Objective. To determine prevalence, patterns, and correlates of voluntary flunitrazepam use in a sample of sexually active adolescent and young adult women 14 to 26 years of age.
Design. Cross-sectional survey.
Setting. University-based ambulatory reproductive health clinics.
Patients or Other Participants. There were 904 women self-identified as white, African-American, or Mexican-American.
Main Outcome Measure. Lifetime, frequency, patterns, and physical effects of flunitrazepam use.
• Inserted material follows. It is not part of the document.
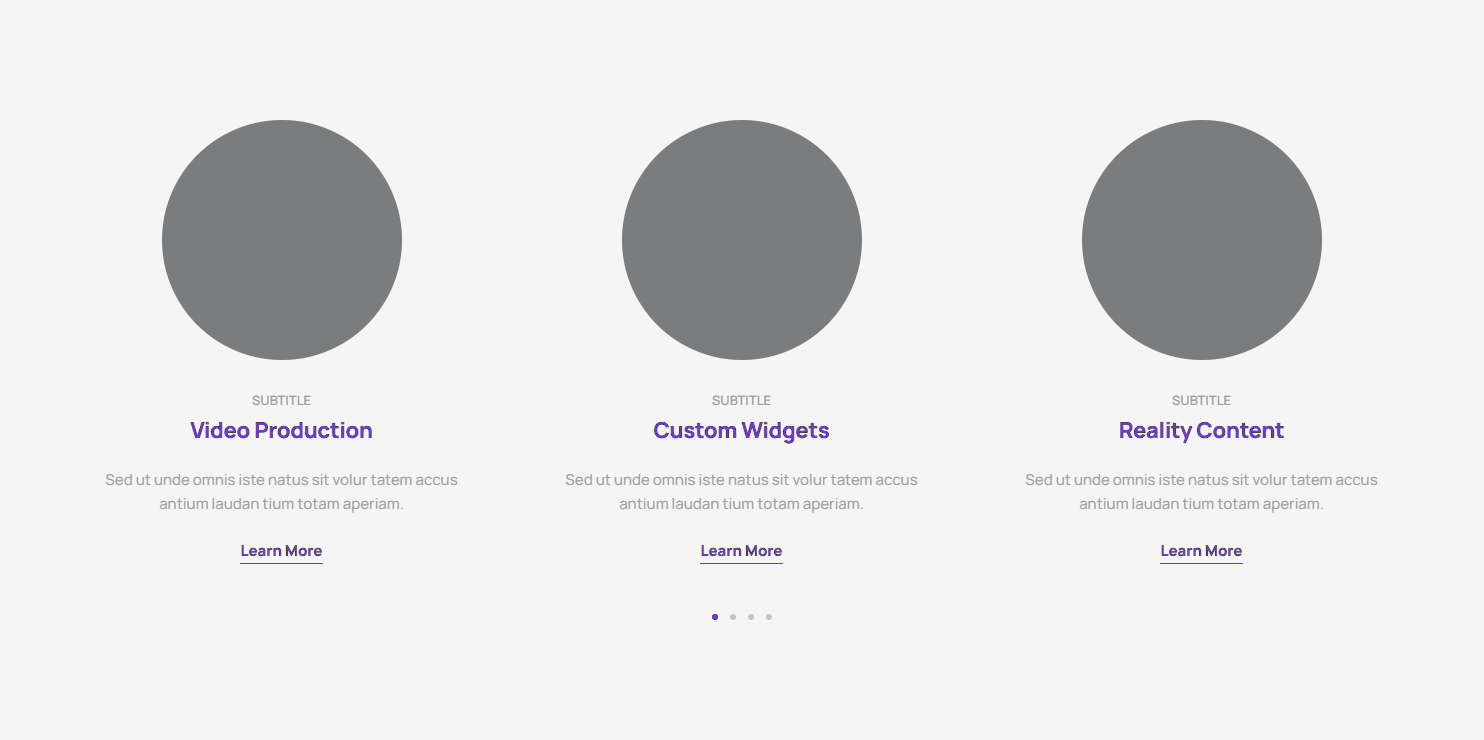Click the description text under Custom Widgets

[x=741, y=492]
Results. Lifetime use was reported by 5.9% (n = 53) of subjects, with frequency of use ranging from 1 to 40 times. Flunitrazepam was taken most often with alcohol (74%), and 49% took this substance with other illicit drugs. Logistic regression analyses controlling for age and race/ethnicity found that users were significantly more likely than were nonusers to report lifetime use of marijuana (odds ratio [OR] = 3.6) or LSD (OR = 5.2), having a peer or partner who used flunitrazepam (OR = 21.7), pressure to use flunitrazepam when out with friends (OR = 2.7), and a mother who had at least a high school education (OR = 2.6). Finally, 10% of voluntary users reported experiencing subsequent physical or sexual victimization.
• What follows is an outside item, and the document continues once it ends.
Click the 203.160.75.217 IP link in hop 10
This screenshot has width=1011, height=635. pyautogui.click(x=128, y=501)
Conclusions. Voluntary use of flunitrazepam is becoming a health concern to sexually active young women who reside in the southwestern United States. Young women who have used LSD or marijuana in the past or who have a peer or partner who used this drug appear to be at the greatest risk.
Flunitrazepam, otherwise known as “rophies, R-2, or roaches,” is fast becoming a popular drug of abuse in states close to Mexico, where it is manufactured.1 In Texas alone, the number of pills seized by drug enforcement officials has risen from 194 in 1992 to >57 000 in 1996.1 This inexpensive sedative is 10 times more potent than Valium and has been reported to remove all inhibitions and leave no hangover. It is more popular than alcohol or marijuana among some youths.1 ,2 Recently, this new drug has become increasingly popular among teens and young adults because it causes a euphoric, drunken-like high and heightens the effect of alcohol and other drugs.1–4 Although lethal overdoses of flunitrazepam are unlikely when it is taken alone, this drug can cause respiratory depression and death when combined with alcohol or other illicit drugs.2 Moreover, regular use of flunitrazepam can cause physical and psychologic dependence.3 ,4
Media reports suggest its most common pattern of use is as an “alcohol extender” and disinhibitory agent, used most often with beer.3 Furthermore, this small, white pill, which dissolves easily in liquids and is odorless, colorless, and tasteless, has become a favorite tool of predators who spike the drinks of unsuspecting young women and then rape them.2–5 According to media reports, women who have ingested flunitrazepam have reported passing out and later awakening briefly to find they are being sexually assaulted in their incapacitated state.3 ,5
Although little data are available describing trends in flunitrazepam use, many law enforcement agencies predict that it will soon become the most popular drug of abuse among adolescents and young adults.4 In fact, the Office of National Drug Control Policy has reported that adolescents purchase this drug preferentially because it is cheaper than alcohol, its possession usually does not lead to criminal prosecution, and it is not detectable with standard serum or urine drug-screening methods.4 Texas youth are at particular risk for flunitrazepam use because of proximity to Mexican border towns where the drug can sell for <$1 per pill.6 ,7Despite evidence that flunitrazepam's popularity is increasing, little evidence of self-reported prevalence or information about its frequency of use is available. The purpose of this report was to examine systematically the reported prevalence, patterns, and correlates of flunitrazepam use in a sexually active population of female adolescents and young adults who presented to community-based family planning clinics in southeast Texas. Sexually active young women were selected for study because they may be at higher risk because of the link between high-risk sexual behaviors (early sexual debut and multiple partners) and illicit drug use.8–10
Sexually active women 14 to 26 years of age who presented to one of two community-based family planning clinics (Galveston, Angleton) operated by the Department of Obstetrics and Gynecology at The University of Texas Medical Branch at Galveston and who self-identified their race/ethnicity as white, African-American, or Mexican-American; were not currently pregnant or within 6 weeks' postpartum; and who did not demonstrate an obvious cognitive/mental impairment were eligible to participate in the study. Although we attempted to recruit subjects consecutively, it is likely that some eligible women were missed because of clinic traffic patterns or scheduling. A total of 990 young women were approached during the study period. Fifty-four patients (5%) refused to participate because of time constraints, and 32 subjects agreed to participate, but did not complete the entire questionnaire. Thus, a total of 904 women completed the survey. The only difference noted between those who completed and those who either refused or did not finish the questionnaire was Spanish language. Therefore, our results may not be representative of primarily Spanish-speaking young women who presented to these family planning clinics.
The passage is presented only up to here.